Stell dir vor, du gehst am Wochenende - nichts Böses ahnend - irgendwo spazieren. Plötzlich stehen Männer mit Gewehren vor dir und erschießen dich. Nachdem du tot bist, brechen sie deine Zähne aus deinem Mund. Deine Leiche lassen die Mörder einfach dort liegen wo sie dich erschossen haben und verschwinden ebenso so schnell, wie sie gekommen sind ...

Du sagst, diese Vorstellung sei der absolute Horror?
Ein real gewordener Alptraum?

Für die Elefanten in Afrika ist das keine bloße Horrorvorstellung, kein Alptraum, aus dem sie - wenn auch mit "schweißgebadeten Ohren" - wieder erwachen, sondern brutale Realität. Schätzungen der Umweltorganisation WWF zufolge werden in Afrika Jahr für Jahr 20000 Elefanten von Wilderern ermordet. Ihre Stoßzähne würden als Statussymbole nach China, Vietnam und Thailand verkauft. In Tansania und in Zentralafrika seien die Elefantenpopulationen in den vergangenen Jahren um mehr als die Hälfte dezimiert worden.

In einem Bericht auf der Internetseite der englischen der Zeitung "The Guardian" vom 12.08.2016 heißt es, dass um das Jahr 1800 herum in Afrika noch etwa 26 Millionen Elefanten lebten. Heute, nach Jahrzehnten der Wilderei und der Zerstörung ihrer Lebensräume, gäbe es nur noch einen winzigen Teil der großen Herden, die einmal den afrikanischen Kontinent bevölkerten. Weniger als eine halbe Million Elefanten würden heute noch den Kontinent durchstreifen - haupsächlich in den südlichen Ländern. Insbesondere im Westen Afrikas und im bewaldeten Zentrum des Kontinents sei die Situation für die dort noch lebenden Elefanten Populationen existenzbedrohend.

Bereits seit tausenden von Jahren würden Elefanten ihrer Stoßzähne, des Elfenbeins, wegen verfolgt und getötet, heißt es weiter im Bericht des "Guardian". Nach seinem Tod - etwa 1323 Jahre v. Chr. - sei beispielsweise der Kopf des toten ägyptischen Pharaos Tutanchamun auf einem "Kissen aus Elfenbein" gebettet worden. Im nahegelegenen Syrien seien die Elefanten um etwa 500 v. Chr. wegen ihres Elfenbeins nahezu ausgerottet gewesen.

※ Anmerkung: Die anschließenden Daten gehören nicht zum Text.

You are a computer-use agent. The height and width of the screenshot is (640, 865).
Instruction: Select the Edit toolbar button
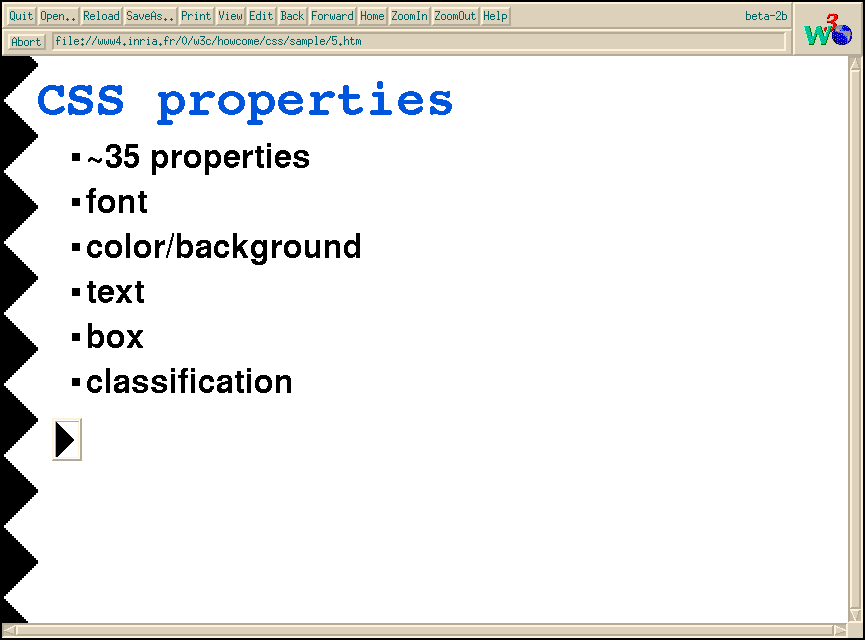[x=261, y=16]
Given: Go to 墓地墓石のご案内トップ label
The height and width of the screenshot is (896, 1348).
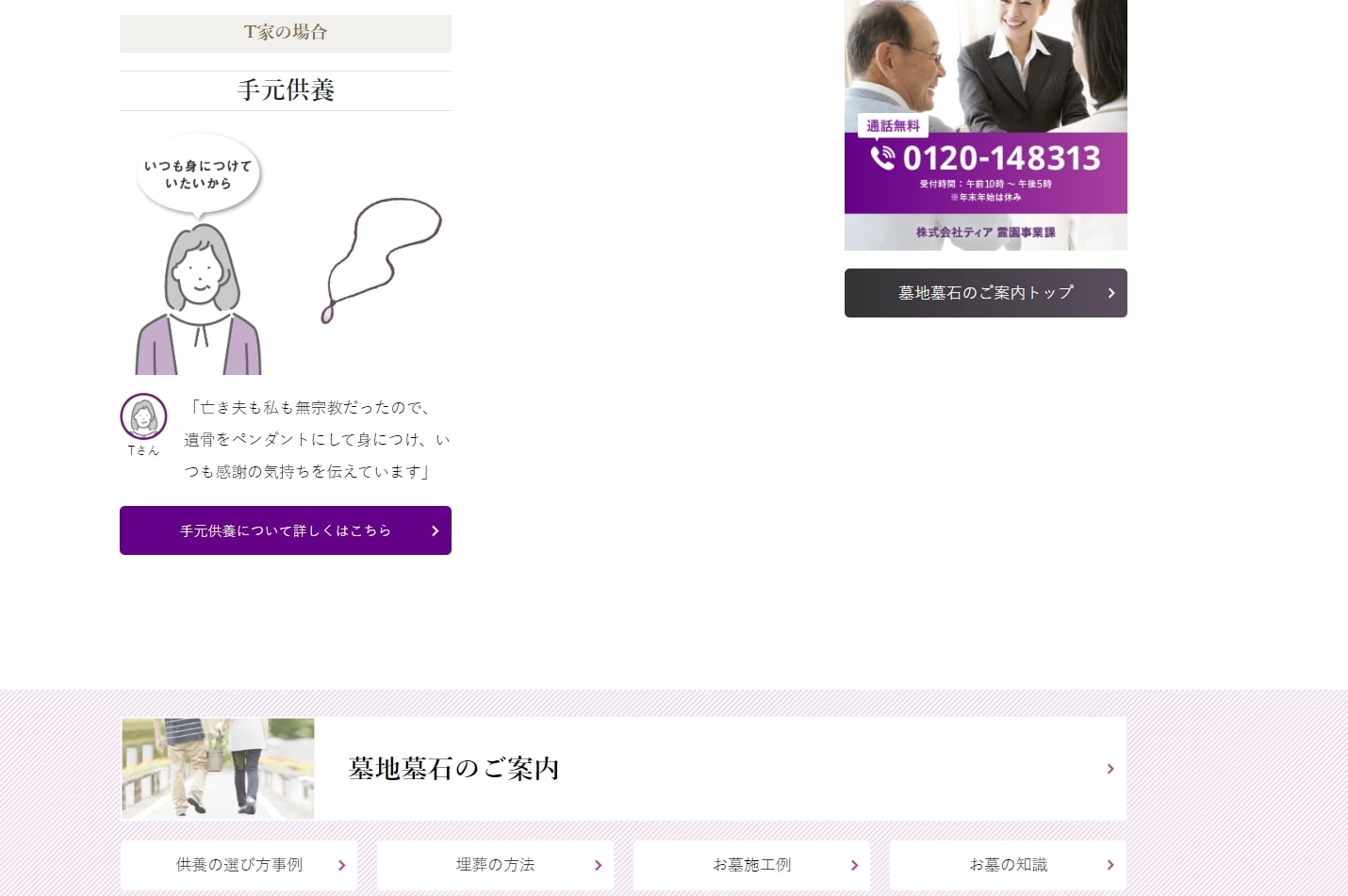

Die Erfindung des Gewehrs habe den Druck auf die Elefanten noch erhöht. Das 19. Jahrhundert sei geprägt gewesen von den Großwildjagden der europäischen Kolonialherren. Diese hätten überall auf den afrikanischen Kontinent die Auslöschung ganzer Herden zur Folge gehabt. Heute sähen sich die verbliebenen, schwindenen Populationen der Bedrohung durch lokale Jäger und moderne Wildererbanden ausgesetzt, die auf ein großes Arsenal automatischer Waffen aus den Konfliktherden Afrikas zurückgreifen können und von asiatischen Syndikaten finanziert werden.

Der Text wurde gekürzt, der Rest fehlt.